Va savoir (Who Knows?) is a 2001 French romantic comedy-drama film directed by Jacques Rivette. It stars Jeanne Balibar, Sergio Castellitto, Marianne Basler, Hélène de Fougerolles, and Catherine Rouvel. The widely distributed theatrical version is 154 minutes. It was entered into the 2001 Cannes Film Festival.

It tells a story of three couples whose lives sometimes parallels a Pirandello play in which the two principals, Camille and Ugo, are performing each night.

==Plot==
After three years away, the actress Camille returns to Paris in an Italian troupe run by her husband Ugo, who is touring Europe with an Italian-language production of a Luigi Pirandello play Come Tu Mi Vuoi (As You Want Me). Camille is nervous because she still has feelings over leaving her lover Pierre, who she tracks down in a park. He seems unchanged and has still not finished writing his doctoral thesis on Martin Heidegger.

While searching privately for a lost Goldoni play, Ugo runs into the attractive Dominique in a library, who advises him to approach a collector. The collector sends him to the private library inherited by Dominique's mother, who warns him that books have disappeared. She is happy for him to browse and Dominique helps him. When she takes him to her bedroom, however, her jealous half-brother Arthur intervenes (it is later revealed that he is her secret lover). Dominique warns Ugo that it is Arthur who steals books to sell.

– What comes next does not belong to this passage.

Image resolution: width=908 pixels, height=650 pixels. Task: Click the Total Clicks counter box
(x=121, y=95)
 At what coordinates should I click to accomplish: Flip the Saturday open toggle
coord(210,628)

Pierre asks Camille and Ugo to dinner at his flat with his lover Sonia, which proves a disaster as the nervous Camille drinks too much and the jealous Ugo mocks Pierre. When Camille goes round the next day to apologise to Sonia, the two women begin to form a rapport. Now able to be friends with Sonia, Camille is still worried that she has not closed things with Pierre. When she goes to see him, he locks her in a room. Camille escapes by a skylight and barely makes the theatre curtain call of the performance, which Sonia attends. Afterwards in a bar, Arthur pretends to pursue Sonia while taking an impression of her very valuable diamond ring, which he later replaces with a worthless duplicate.

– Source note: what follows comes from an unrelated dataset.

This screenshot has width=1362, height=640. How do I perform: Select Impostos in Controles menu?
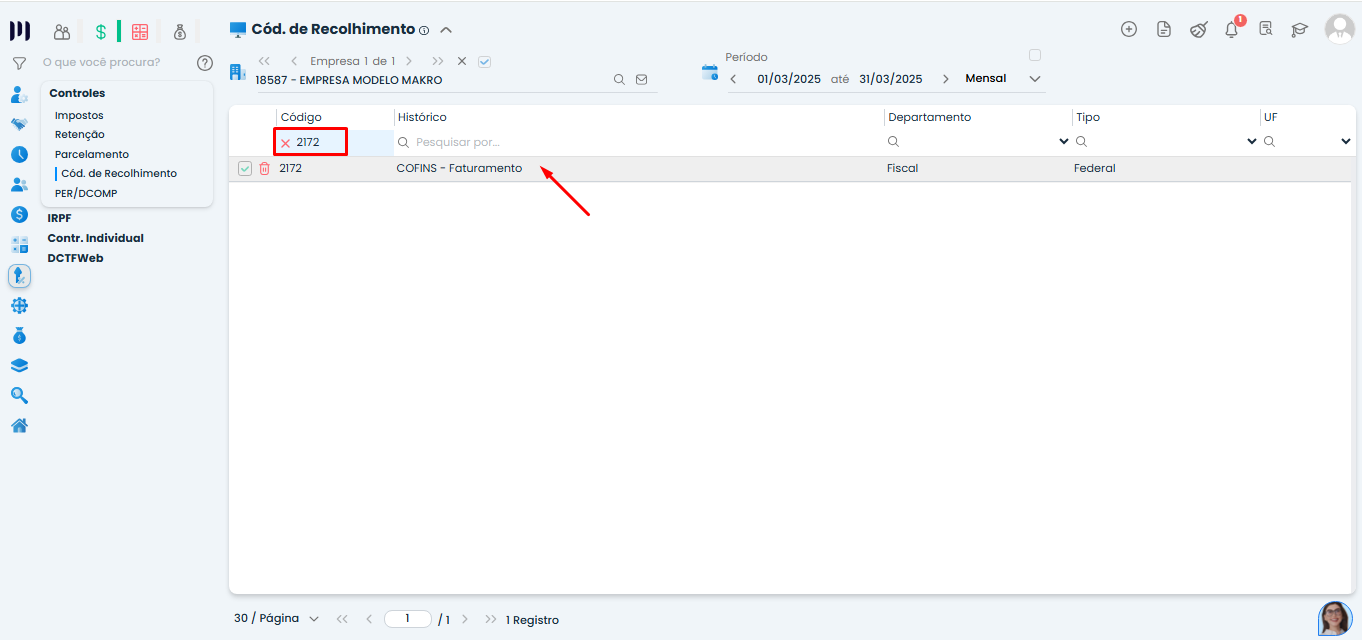pyautogui.click(x=79, y=116)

In despair at this deceit, Sonia asks Camille for help. She goes round to Arthur's flat and offers him a simple deal: he can choose to either spend the night with her and never see her afterwards, or to have her walk out on the spot. He opts for the night and, once he is asleep, she searches until she finds the ring in the kitchen. Ugo then calls on Pierre and challenges him to a duel, place and weapons to be his choice. When Pierre accepts, he finds that the place is over the flies in the theatre and the weapons are a bottle of vodka each. As Pierre is the first to fall over, Ugo wins.

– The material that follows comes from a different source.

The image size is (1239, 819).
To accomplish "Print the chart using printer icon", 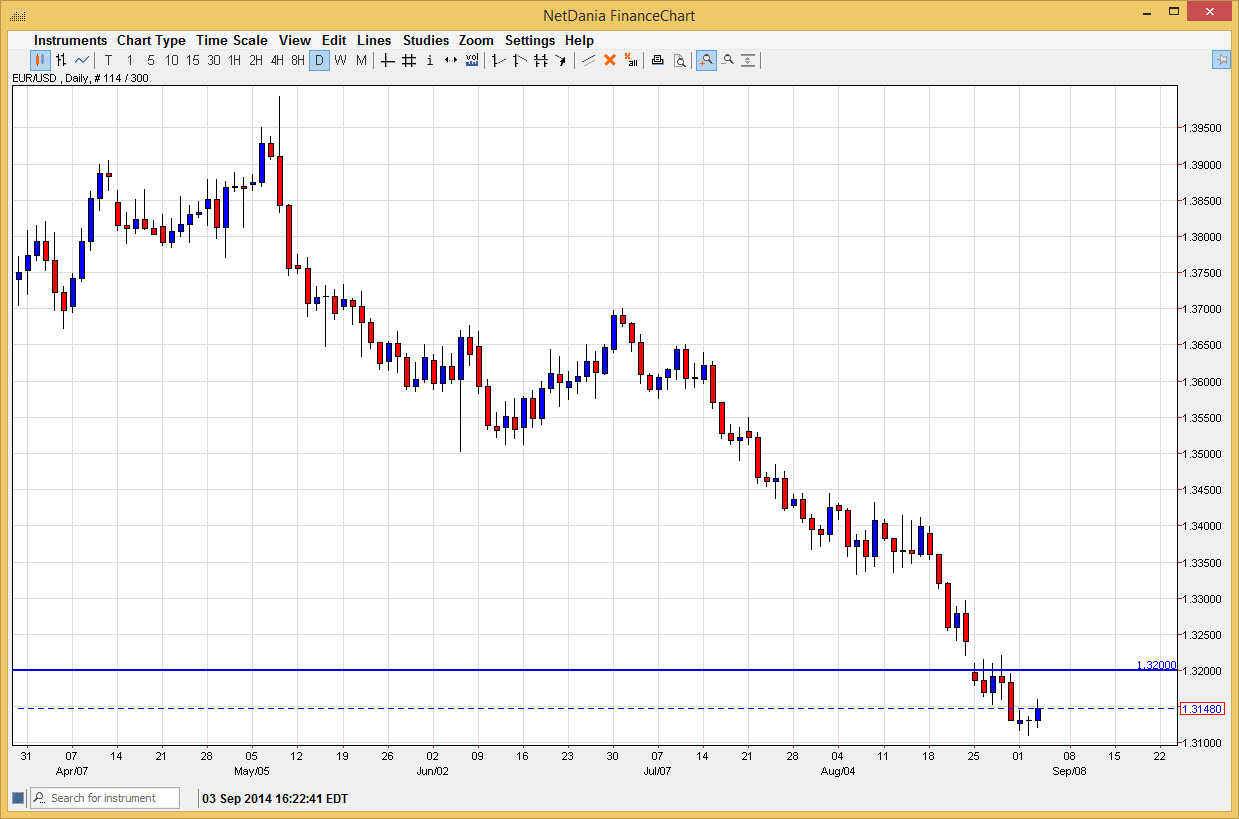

In the meantime, Dominique has found the Goldoni play, not in the library but in the kitchen among her mother's cookbooks. When she brings it to Ugo, roaring drunk after his duel, he says it is so valuable that she must keep it and just give him a photocopy. Camille turns up with the ring and offers it back to Sonia, who says Camille has earned it and must keep it. Reunited and now rich, Camille and Ugo look forward to the next stop on their tour.

== Cast ==
- Jeanne Balibar as Camille B.
- Sergio Castellitto as Ugo
- Marianne Basler as Sonia
- Hélène de Fougerolles as Dominique 'Do'
- Catherine Rouvel as Madame Desprez
- Jacques Bonnaffé as Pierre
- Bruno Todeschini as Arthur
- Claude Berri as Librarian
- Attilio Cucari as Salter
- Bettina Kee as Mop
- Luciana Castellucci as Lena
- Emanuele Vacca as Salesio
- Arturo Armone Caruso as Bruno
- Valeria Cavalli as Ines
- Fausto Maria Sciarappa as Silvio

==Reception==
On review aggregator website Rotten Tomatoes, the film holds an approval rating of 86% based on 79 reviews, with an average rating of 7.4/10.